Wearble Story: The PocketMonkey

by baltringer

My piece is actually a thin multi-tool called a PocketMonkey and is a wearable in so far as that I have it on my person at all times. Nate Barr designed this product to be a lighter and more accessible tool. Other tools are too bulky to always carry around, rendering them almost useless despite their advertised utility. Nate’s idea was to design a pocket tool that could quite literally always be in your pocket. In 2012, Nate took his funky tool to KickStarter to garner enough funding to finally be manufactured. His KickStarter campaign was successful and since then, his product has taken off, sold at most hardware stores, outdoor gear companies and on Amazon for roughly only $12.

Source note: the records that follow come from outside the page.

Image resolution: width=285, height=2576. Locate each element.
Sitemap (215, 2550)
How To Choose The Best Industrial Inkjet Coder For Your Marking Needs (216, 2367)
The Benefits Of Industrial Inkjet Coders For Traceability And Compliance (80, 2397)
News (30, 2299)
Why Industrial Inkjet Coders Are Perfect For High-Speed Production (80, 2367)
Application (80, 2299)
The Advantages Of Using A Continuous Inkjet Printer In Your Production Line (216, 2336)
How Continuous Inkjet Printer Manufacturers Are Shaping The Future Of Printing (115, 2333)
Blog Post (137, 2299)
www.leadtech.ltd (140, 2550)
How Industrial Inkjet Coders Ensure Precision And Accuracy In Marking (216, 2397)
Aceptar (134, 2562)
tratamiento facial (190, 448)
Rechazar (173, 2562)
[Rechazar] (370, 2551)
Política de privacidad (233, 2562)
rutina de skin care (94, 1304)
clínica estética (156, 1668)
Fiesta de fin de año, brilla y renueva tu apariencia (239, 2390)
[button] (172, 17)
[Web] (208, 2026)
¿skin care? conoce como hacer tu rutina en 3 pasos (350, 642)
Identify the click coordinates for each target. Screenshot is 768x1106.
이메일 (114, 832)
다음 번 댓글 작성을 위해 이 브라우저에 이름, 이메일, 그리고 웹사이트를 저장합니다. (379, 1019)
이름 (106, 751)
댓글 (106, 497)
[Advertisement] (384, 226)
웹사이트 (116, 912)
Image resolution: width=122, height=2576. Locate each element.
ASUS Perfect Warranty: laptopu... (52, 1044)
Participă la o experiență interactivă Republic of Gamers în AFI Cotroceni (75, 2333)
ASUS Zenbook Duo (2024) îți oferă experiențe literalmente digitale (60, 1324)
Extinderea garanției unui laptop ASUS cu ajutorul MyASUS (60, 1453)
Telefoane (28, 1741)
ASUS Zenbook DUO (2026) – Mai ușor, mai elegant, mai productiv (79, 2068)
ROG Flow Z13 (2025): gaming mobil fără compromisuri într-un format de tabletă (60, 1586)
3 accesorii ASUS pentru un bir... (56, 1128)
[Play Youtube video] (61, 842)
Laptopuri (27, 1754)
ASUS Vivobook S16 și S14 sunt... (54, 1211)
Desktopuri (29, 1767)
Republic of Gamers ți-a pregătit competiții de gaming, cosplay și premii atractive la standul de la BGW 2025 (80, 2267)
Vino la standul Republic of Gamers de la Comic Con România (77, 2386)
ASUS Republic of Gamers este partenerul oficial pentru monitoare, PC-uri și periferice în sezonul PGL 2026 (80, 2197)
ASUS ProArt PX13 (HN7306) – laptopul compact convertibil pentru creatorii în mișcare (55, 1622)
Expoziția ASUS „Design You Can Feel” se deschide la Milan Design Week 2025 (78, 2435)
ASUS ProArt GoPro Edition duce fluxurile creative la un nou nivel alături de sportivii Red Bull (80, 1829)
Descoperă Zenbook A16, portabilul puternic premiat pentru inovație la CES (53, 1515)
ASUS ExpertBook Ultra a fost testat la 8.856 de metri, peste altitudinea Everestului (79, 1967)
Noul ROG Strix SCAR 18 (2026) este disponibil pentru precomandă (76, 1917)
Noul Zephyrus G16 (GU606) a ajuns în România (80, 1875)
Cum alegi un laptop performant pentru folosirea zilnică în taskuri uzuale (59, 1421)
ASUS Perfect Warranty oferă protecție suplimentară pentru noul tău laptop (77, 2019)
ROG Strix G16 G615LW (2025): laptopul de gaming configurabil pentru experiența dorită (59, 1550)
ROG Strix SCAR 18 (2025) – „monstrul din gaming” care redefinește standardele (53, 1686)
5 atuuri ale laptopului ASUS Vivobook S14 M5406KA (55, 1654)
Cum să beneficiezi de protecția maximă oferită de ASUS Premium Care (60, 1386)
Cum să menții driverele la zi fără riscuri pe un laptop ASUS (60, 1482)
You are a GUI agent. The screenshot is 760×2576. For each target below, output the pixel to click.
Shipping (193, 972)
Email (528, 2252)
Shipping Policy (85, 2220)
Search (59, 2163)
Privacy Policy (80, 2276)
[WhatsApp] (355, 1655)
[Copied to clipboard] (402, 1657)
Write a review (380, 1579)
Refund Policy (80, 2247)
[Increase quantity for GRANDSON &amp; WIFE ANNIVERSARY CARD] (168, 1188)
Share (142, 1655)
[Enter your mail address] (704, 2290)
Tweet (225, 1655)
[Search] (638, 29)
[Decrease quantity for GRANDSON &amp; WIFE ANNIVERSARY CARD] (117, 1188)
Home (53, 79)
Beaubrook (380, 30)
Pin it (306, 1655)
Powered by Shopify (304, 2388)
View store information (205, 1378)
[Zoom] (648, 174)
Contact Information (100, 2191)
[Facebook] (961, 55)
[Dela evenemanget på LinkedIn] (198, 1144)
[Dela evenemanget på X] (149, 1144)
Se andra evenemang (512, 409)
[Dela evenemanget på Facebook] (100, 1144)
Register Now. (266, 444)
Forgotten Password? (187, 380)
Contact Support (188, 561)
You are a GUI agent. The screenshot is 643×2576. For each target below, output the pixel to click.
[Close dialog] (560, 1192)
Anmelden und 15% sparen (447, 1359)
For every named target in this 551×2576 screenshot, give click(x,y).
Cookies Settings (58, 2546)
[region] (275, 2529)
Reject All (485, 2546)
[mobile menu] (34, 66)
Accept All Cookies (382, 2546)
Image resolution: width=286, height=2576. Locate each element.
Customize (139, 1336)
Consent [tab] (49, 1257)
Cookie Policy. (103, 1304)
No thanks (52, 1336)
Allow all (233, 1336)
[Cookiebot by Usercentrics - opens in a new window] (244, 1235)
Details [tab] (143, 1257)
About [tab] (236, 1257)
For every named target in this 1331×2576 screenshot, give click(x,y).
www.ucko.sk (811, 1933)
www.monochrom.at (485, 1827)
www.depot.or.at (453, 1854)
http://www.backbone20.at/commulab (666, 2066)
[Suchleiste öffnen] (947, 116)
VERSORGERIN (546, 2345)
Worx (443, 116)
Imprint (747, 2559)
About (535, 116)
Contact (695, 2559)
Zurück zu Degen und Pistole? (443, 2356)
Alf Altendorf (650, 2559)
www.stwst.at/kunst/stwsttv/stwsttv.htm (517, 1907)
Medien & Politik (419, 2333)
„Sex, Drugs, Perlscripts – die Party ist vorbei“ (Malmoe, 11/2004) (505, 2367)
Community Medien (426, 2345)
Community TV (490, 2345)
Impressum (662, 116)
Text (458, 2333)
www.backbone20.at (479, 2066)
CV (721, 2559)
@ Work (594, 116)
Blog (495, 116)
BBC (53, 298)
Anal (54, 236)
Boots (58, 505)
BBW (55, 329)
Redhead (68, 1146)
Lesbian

The PocketMonkey has 12 tools, including some standard ones like a bottle opener and flat head screwdriver, but also some creative ones like an orange peeler and banana nicker. The tool is smaller than most credit cards at only 1mm thick in order to fit in all sized wallet pockets. Its material of stainless steel lends it durability even though it is also incredibly lightweight. Each feature of the tool has its function inscribed on the tool itself to remind the user what all of its obscure uses are.

The tool truly feels like a homegrown product, beginning with an entrepreneurial idea and crowd sourced funding, and ending in its being manufactured in the United States. Nate deliberately chose to manufacture his tool in the U.S. with the intention of supporting his own country’s economy despite the higher production costs. Because of its story, the tool feels that much more like a product for the common American.